In [None]:
!pip install transformers
!pip install tqdm
!pip install nltk

## Longformer Text Summarization

In [None]:
import json
from transformers import LongformerTokenizer, EncoderDecoderModel

from tqdm.notebook import tqdm, trange

import sys
sys.path.append(".")
sys.path.append("..") # Adds higher directory to python modules path.
from eval.eval import ClickbaitResolverEvaluator

In [None]:
ENTRY_SETS = ['train', 'dev']
DATA_PATH = "../data/"
RESULT_PATH = "../data/baseline_results/longformer_summary/"

In [None]:
device = "cuda:0" if torch.cuda.is_available() else "cpu"

# Load model and tokenizer
model = EncoderDecoderModel.from_pretrained("patrickvonplaten/longformer2roberta-cnn_dailymail-fp16")
tokenizer = LongformerTokenizer.from_pretrained("allenai/longformer-base-4096")

model     = model.to(device)

In [None]:
def compute_longformer_summary(entries, name):
    results = []
    for entry in tqdm(entries, desc=name):
        text = entry["text"]
        if text[0] == ".":
            text = text[1:].strip()
        if len(text) > 4096:
            text = text[:4095]
            
        # Tokenize and summarize
        inputs = tokenizer(text, return_tensors="pt").to(device)
        #input_ids = inputs.input_ids
        output_ids = model.generate(inputs.input_ids)

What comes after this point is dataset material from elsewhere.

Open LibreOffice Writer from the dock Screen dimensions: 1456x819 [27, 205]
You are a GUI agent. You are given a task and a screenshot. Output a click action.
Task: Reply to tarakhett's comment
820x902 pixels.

        # Get the summary from the output tokens
        answer = tokenizer.decode(output_ids[0], skip_special_tokens=True)
        answer = answer.replace("\n", " ")

        question = entry["title"]

        if answer == "":
            answer = '-'

        #print(f"{question} -> {answer}")
        results.append({"id": entry["id"], "answer": answer})
    return results

In [None]:
os.makedirs(RESULT_PATH, exist_ok=True)

for s in ENTRY_SETS:
    with open(f"{DATA_PATH}final_{s}.json", "r") as entry_file:
        results = compute_longformer_summary(json.load(entry_file), s)
        
    with open(f"{RESULT_PATH}{s}.json", "w") as result_file:
        json.dump(results, result_file, indent=2, ensure_ascii=False)

In [None]:
evaluator = ClickbaitResolverEvaluator()

for s in ENTRY_SETS:
    agg_results, results = evaluator.run_file(f"{RESULT_PATH}{s}.json", f"{DATA_PATH}final_{s}.json")
    evaluator.print_results(agg_results, results, False)